Correct response: The skin is composed of an epidermis, dermis, and subcutaneous tissue. Explanation: The skin is commonly divided into the three layers of the epidermis, dermis, and subcutaneous tissue. Migration to the epidermis takes approximately 1 month, and vitamin D synthesis is a function of the skin. Colour is primarily a result of pigmentation. Reference: Weber, J., & Kelley, J. H. (2014). Health Assessment in Nursing, 5th ed. Philadelphia: Wolters Kluwer Health/Lippincott Williams & Wilkins, Chapter 14: Assessing Skin, Hair, and Nails, p. 239.
What is the most important focus area for the integumentary system? a) UV radiation exposure b) Moles with defined borders smaller than 6 mm c) Washing the face and hands d) Chemical exposure
Correct response: UV radiation exposure Explanation: Excessive UV radiation is the most important focus area for the integumentary system, because exposure to it has been shown to cause skin cancers, particularly melanoma.

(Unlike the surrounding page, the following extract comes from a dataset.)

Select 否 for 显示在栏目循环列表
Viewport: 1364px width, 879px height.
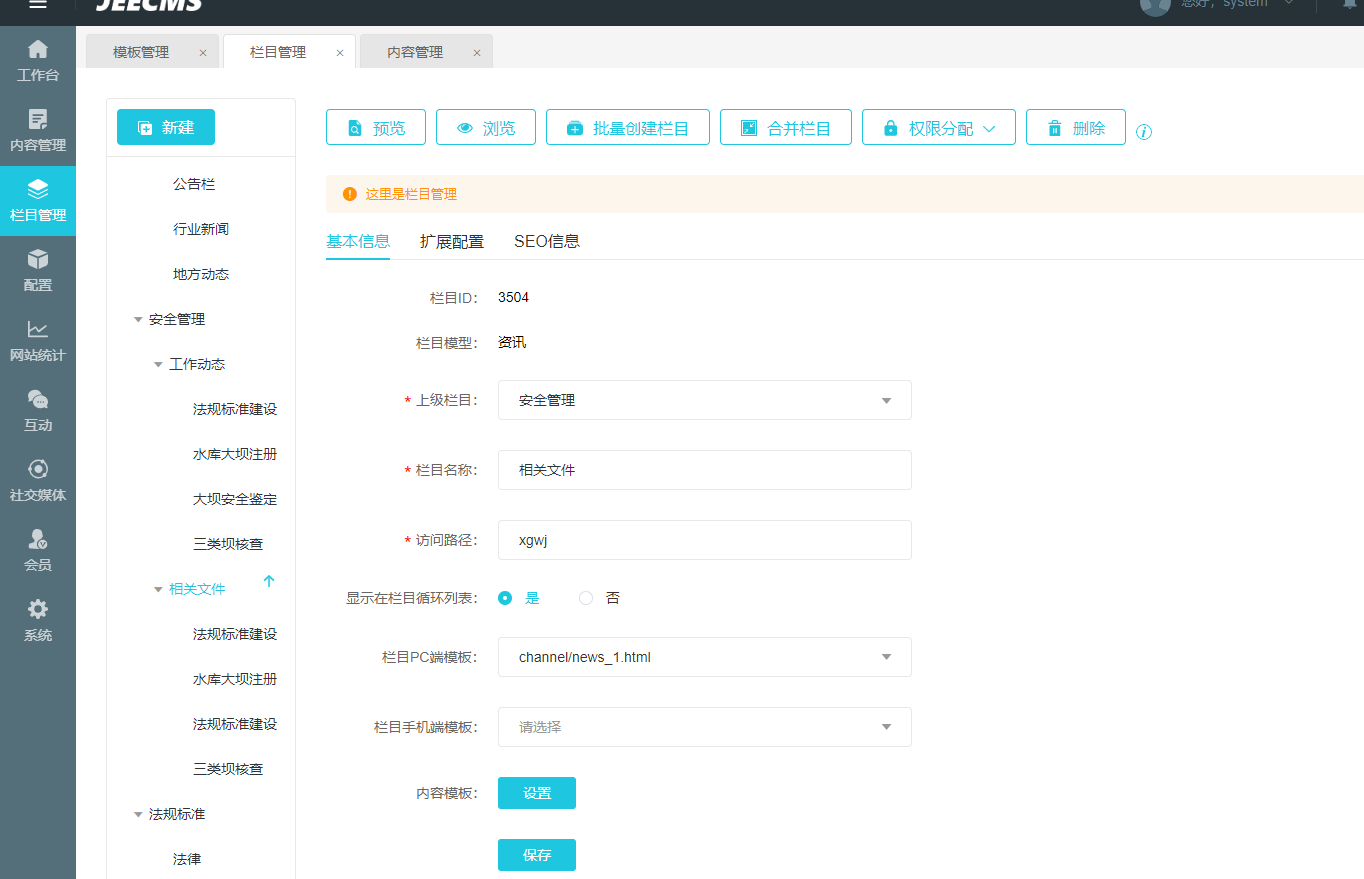coord(586,598)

Chemical exposure, moles with defined borders smaller than 6 mm, and hygiene of the face and hands are not the most important focus areas for the integumentary system.
Which area of the body should a nurse inspect for possible loss of skin integrity when performing a skin examination on a female who is obese? a) Under the breast b) Upper abdomen c) On the neck d) Anterior chest
Correct response: Under the breast Explanation: The nurse should inspect the area under the breast for skin integrity in obese clients. The area between the skin folds is more prone to loss of skin integrity; therefore, the presence of skin breakdown should be inspected on the skin on the limbs, under the breasts, and in the groin area. Perspiration and friction often cause skin problems in these areas in obese clients. The areas over the chest and abdomen and on the neck are not prone to skin breakdown.

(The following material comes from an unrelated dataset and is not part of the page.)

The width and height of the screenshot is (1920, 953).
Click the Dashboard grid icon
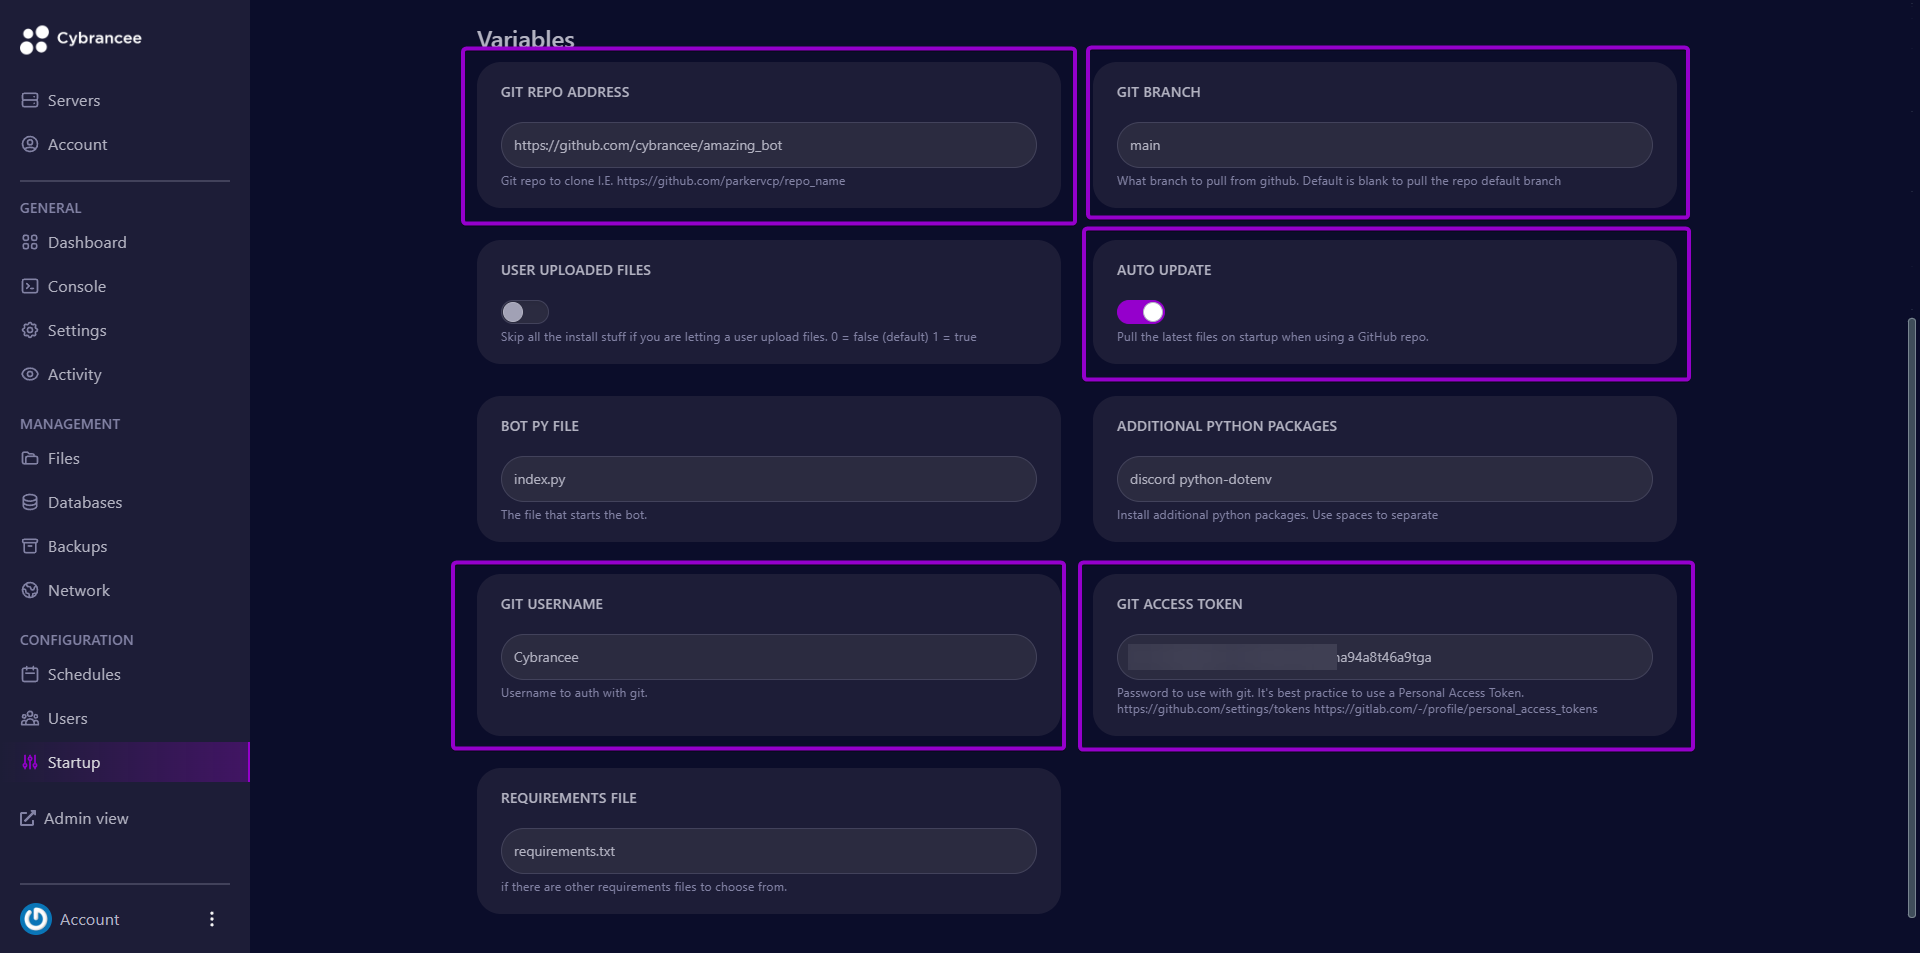click(30, 243)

Mrs. Anderson presents with an itchy raised rash that appears and disappears in various locations. Each lesion lasts for many minutes. Which most likely accounts for this rash? a) Urticaria or hives b) Insect bites c) Purpura d) Psoriasis
Correct response: Urticaria or hives Explanation: This is a typical case of urticaria. The most unusual aspect of this condition is that the lesions "move" from place to place. This would be distinctly unusual for the other causes listed. (less) Reference: Weber, J., & Kelley, J. H. (2014). Health Assessment in Nursing, 5th ed. Philadelphia: Wolters Kluwer Health/Lippincott Williams & Wilkins, Chapter 14: Assessing Skin, Hair, and Nails, p. 265.

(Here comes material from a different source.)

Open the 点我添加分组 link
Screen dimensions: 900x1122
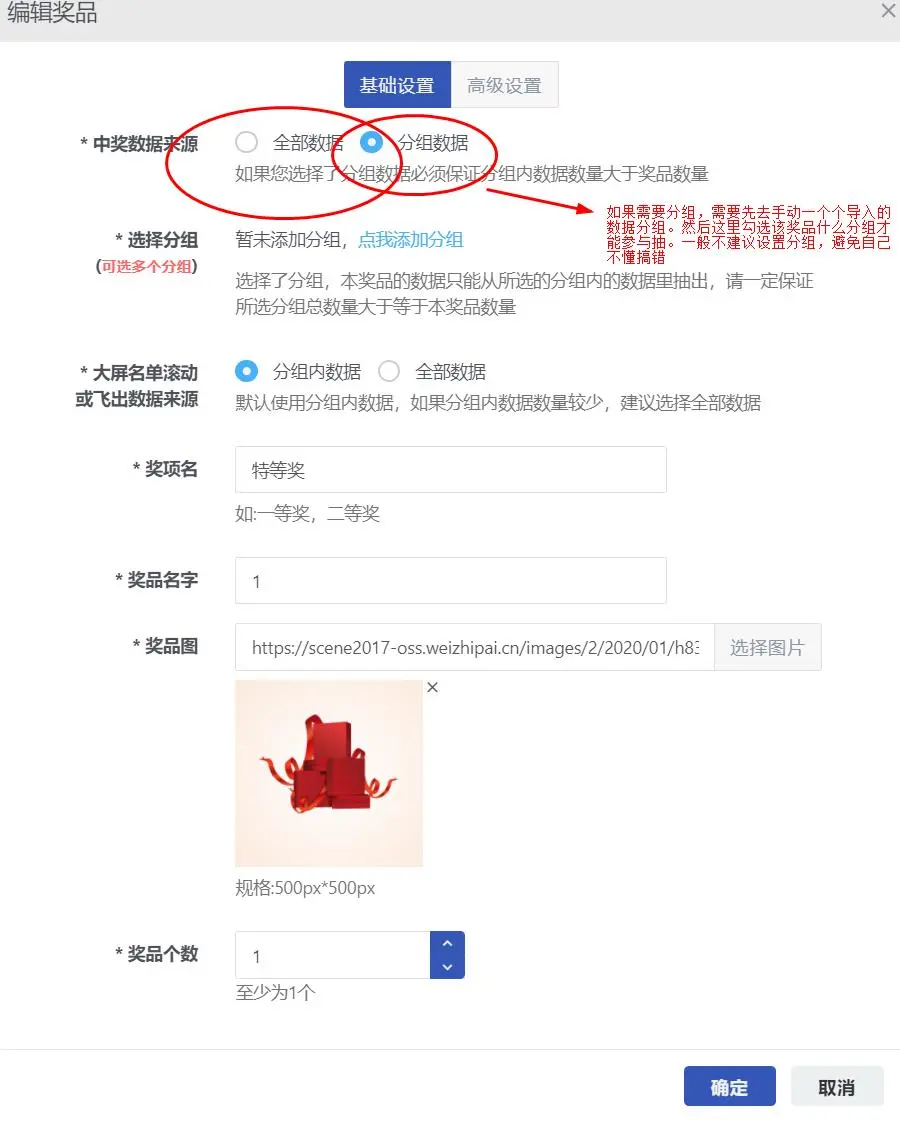(x=411, y=240)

A nurse cares for a client of Asian decent and notices that the client sweats very little and produces no body odor. What is an appropriate action by the nurse in regards to this finding? a) Document the findings in the client's record as normal b) Ask the client about overuse of antiperspirant products c) Assess the client for changes in sensation due to vascular problems d) Monitor the client for additional findings of cystic fibrosis
Explanation: Asians and Native Americans have fewer sweat glands than Caucasians and therefore produce less sweat and less body odor. Changes in sensation are not caused by alterations in sweat glands but are a circulation issue. Cystic fibrosis is an alteration in the exocrine glands that causes the production of thick mucous, especially in the lungs. Overuse of antiperspirants would be needed for excessive sweating, not decrease in sweating. (less) Reference: Weber, J., & Kelley, J. H. (2014). Health Assessment in Nursing, 5th ed. Philadelphia: Wolters Kluwer Health/Lippincott Williams & Wilkins, Chapter 14: Assessing Skin, Hair, and Nails, p. 242.
A patient admitted with dehydration would typically have a decrease in skin turgor. a) False b) True
TRUE Reference: Weber, J., & Kelley, J. H. (2014). Health Assessment in Nursing, 5th ed. Philadelphia: Wolters Kluwer Health/Lippincott Williams & Wilkins, Chapter 14: Assessing Skin, Hair, and Nails, p. 253.